(Saved entries)

>>>>>

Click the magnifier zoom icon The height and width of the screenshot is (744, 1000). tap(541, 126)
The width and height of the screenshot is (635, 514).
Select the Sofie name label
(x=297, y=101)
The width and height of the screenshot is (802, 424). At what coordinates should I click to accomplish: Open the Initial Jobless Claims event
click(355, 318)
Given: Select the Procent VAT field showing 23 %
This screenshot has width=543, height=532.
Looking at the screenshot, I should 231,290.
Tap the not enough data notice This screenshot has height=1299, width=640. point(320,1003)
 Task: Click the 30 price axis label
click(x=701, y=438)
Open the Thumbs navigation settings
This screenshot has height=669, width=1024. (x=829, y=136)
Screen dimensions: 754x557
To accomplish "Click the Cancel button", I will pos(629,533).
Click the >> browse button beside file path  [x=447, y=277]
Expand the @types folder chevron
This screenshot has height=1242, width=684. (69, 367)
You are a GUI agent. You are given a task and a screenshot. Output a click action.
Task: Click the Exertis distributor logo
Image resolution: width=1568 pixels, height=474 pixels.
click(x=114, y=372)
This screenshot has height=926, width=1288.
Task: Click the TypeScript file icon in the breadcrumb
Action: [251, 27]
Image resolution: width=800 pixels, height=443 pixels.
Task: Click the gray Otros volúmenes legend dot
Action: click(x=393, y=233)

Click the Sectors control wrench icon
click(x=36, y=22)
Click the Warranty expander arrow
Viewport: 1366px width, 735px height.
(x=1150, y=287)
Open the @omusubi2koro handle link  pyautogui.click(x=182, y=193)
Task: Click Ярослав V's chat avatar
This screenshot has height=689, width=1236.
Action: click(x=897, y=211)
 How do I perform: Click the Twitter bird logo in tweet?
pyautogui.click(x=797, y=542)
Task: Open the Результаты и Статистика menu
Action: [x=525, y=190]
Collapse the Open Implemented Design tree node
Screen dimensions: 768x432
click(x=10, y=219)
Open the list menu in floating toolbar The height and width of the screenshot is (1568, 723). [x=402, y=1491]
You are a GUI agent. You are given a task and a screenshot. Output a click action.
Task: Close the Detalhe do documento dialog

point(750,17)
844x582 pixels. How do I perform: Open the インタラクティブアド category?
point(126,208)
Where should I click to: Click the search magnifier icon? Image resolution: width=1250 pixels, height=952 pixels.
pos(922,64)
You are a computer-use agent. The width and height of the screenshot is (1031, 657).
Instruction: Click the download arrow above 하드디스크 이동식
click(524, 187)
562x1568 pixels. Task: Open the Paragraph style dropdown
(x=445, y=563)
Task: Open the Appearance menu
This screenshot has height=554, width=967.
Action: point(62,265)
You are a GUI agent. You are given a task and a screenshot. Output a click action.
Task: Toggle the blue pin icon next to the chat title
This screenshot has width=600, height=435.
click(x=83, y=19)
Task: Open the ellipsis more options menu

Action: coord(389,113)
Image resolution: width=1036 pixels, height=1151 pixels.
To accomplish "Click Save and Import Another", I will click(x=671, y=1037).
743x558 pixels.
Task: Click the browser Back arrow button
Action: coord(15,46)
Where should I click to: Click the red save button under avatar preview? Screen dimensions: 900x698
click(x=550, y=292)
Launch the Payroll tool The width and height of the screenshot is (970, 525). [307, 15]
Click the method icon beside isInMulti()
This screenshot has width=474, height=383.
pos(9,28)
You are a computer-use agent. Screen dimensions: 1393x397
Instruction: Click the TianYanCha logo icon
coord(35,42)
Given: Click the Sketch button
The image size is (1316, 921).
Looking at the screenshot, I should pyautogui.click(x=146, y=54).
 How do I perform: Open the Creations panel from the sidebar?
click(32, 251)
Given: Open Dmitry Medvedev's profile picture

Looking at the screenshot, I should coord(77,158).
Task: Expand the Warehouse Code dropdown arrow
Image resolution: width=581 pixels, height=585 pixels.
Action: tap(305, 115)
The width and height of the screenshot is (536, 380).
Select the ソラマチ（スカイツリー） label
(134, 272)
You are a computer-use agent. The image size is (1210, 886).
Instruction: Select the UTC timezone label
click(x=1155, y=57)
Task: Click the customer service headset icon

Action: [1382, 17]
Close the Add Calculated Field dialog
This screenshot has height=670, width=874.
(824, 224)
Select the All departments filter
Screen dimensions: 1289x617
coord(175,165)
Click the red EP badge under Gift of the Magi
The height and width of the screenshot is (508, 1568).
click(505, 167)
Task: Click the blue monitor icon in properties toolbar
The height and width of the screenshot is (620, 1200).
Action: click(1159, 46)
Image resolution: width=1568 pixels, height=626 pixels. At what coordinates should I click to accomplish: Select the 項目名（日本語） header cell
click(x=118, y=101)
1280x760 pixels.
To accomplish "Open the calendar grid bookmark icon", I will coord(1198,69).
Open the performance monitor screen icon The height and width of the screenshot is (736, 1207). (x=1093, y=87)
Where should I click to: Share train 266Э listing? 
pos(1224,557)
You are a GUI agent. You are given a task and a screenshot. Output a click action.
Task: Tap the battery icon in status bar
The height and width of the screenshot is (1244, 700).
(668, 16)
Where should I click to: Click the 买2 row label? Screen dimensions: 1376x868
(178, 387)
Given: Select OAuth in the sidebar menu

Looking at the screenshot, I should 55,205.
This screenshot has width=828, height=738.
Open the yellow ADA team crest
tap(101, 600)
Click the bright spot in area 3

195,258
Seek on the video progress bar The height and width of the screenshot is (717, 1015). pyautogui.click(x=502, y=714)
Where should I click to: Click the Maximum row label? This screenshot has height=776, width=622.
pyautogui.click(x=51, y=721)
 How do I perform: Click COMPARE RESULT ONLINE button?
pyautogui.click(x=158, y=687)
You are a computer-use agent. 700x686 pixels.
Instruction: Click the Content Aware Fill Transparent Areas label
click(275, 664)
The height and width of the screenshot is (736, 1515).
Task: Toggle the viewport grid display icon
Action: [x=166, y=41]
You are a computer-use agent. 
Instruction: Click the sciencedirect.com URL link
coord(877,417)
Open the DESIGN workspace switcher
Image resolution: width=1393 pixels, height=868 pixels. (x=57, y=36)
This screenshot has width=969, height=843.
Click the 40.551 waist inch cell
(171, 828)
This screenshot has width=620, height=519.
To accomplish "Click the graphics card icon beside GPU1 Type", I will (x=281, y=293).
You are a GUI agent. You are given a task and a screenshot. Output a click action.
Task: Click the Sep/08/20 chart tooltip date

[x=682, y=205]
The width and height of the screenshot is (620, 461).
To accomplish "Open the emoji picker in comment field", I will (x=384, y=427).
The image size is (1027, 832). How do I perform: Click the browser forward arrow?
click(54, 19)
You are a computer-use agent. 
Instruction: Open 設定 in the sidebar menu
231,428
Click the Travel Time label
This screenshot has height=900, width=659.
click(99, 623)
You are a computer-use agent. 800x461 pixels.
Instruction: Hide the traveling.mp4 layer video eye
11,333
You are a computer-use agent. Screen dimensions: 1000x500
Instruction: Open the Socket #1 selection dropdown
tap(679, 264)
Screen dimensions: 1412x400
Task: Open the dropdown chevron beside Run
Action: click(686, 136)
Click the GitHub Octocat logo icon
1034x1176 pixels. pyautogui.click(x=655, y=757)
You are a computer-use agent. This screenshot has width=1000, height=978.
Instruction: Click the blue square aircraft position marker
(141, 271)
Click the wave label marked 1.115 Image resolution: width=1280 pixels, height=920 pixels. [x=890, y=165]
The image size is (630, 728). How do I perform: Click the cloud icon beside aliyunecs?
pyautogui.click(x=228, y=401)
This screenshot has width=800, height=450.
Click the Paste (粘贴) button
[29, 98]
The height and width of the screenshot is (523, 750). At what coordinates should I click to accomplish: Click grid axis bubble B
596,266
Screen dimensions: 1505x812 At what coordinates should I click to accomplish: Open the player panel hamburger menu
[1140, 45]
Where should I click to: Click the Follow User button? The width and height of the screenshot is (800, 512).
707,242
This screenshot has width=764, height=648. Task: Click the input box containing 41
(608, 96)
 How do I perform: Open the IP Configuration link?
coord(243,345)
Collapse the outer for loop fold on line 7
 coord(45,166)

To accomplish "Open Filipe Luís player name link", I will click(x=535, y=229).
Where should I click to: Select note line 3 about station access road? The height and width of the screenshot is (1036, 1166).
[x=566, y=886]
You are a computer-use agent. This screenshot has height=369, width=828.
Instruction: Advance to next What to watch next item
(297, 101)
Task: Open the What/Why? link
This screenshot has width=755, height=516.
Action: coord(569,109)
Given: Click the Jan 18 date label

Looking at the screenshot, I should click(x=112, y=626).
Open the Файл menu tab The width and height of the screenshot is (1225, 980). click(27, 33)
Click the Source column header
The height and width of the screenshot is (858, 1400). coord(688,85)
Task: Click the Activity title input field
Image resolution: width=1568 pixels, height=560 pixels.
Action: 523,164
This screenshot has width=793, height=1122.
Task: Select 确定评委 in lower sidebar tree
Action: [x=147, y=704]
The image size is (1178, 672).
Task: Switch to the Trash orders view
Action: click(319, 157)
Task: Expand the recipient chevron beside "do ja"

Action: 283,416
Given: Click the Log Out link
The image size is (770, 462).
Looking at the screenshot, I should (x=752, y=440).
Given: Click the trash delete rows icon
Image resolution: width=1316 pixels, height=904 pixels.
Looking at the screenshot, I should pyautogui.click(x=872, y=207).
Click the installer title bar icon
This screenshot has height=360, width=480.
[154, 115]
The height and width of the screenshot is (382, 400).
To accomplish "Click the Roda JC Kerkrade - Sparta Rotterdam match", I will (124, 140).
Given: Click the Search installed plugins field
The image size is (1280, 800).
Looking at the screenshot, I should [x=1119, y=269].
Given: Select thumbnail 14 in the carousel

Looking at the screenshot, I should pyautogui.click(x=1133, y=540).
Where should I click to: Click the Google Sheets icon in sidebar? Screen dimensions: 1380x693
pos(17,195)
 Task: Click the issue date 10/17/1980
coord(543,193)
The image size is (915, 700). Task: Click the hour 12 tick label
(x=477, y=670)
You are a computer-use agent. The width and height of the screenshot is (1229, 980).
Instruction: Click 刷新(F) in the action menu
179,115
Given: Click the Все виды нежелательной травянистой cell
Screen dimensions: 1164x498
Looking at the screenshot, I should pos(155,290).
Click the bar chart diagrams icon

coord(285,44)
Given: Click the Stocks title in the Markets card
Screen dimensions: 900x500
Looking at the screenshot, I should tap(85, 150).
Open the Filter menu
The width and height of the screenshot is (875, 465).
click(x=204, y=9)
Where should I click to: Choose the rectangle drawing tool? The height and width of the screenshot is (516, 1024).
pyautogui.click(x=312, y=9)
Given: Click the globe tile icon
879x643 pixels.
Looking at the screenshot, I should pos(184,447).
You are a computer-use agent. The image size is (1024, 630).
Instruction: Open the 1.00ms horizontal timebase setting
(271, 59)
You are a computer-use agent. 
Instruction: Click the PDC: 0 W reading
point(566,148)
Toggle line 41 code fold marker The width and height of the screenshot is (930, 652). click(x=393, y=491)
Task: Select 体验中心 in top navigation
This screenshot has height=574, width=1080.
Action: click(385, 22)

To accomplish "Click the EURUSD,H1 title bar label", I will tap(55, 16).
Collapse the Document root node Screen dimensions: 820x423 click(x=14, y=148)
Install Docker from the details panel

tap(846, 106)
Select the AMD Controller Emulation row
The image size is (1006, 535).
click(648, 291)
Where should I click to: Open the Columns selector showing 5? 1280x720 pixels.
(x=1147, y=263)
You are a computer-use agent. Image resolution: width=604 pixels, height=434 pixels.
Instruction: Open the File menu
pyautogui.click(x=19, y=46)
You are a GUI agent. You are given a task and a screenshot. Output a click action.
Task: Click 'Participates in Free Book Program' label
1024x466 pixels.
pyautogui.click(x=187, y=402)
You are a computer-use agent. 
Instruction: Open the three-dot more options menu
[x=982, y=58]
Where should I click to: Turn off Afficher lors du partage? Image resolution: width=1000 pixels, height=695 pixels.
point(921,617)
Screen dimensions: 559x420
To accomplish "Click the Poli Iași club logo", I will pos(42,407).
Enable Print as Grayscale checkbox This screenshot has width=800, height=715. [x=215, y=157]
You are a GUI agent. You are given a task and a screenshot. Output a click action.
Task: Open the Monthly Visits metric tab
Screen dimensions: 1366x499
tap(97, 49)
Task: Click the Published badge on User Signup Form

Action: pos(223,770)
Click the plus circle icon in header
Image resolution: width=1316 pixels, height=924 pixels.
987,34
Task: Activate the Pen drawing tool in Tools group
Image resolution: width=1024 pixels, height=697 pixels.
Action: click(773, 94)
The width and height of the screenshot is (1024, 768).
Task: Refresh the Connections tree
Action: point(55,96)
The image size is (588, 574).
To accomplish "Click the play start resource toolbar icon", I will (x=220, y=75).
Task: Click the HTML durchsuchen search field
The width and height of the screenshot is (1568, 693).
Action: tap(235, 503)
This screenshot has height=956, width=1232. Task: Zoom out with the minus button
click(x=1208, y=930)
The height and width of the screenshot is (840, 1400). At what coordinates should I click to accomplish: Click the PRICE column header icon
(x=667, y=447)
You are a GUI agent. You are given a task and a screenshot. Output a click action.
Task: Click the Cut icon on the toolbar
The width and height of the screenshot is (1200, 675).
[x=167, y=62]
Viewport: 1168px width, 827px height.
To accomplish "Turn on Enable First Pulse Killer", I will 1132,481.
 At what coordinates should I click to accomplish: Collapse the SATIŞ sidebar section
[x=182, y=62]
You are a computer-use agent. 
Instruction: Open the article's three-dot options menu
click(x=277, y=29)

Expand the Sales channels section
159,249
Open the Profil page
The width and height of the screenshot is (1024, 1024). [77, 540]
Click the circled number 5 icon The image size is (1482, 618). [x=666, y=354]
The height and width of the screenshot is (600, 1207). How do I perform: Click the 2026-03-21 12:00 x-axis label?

<<<<<

Give back the records above exactly, limited to the lines between the one holding "This screenshot has width=755, height=516." and the one holding "The height and width of the screenshot is (382, 400).", inclusive.

This screenshot has width=755, height=516.
Action: coord(569,109)
Given: Click the Jan 18 date label

Looking at the screenshot, I should click(x=112, y=626).
Open the Файл menu tab The width and height of the screenshot is (1225, 980). click(27, 33)
Click the Source column header
The height and width of the screenshot is (858, 1400). coord(688,85)
Task: Click the Activity title input field
Image resolution: width=1568 pixels, height=560 pixels.
Action: 523,164
This screenshot has width=793, height=1122.
Task: Select 确定评委 in lower sidebar tree
Action: [x=147, y=704]
The image size is (1178, 672).
Task: Switch to the Trash orders view
Action: click(319, 157)
Task: Expand the recipient chevron beside "do ja"

Action: 283,416
Given: Click the Log Out link
The image size is (770, 462).
Looking at the screenshot, I should (x=752, y=440).
Given: Click the trash delete rows icon
Image resolution: width=1316 pixels, height=904 pixels.
Looking at the screenshot, I should pyautogui.click(x=872, y=207).
Click the installer title bar icon
This screenshot has height=360, width=480.
[154, 115]
The height and width of the screenshot is (382, 400).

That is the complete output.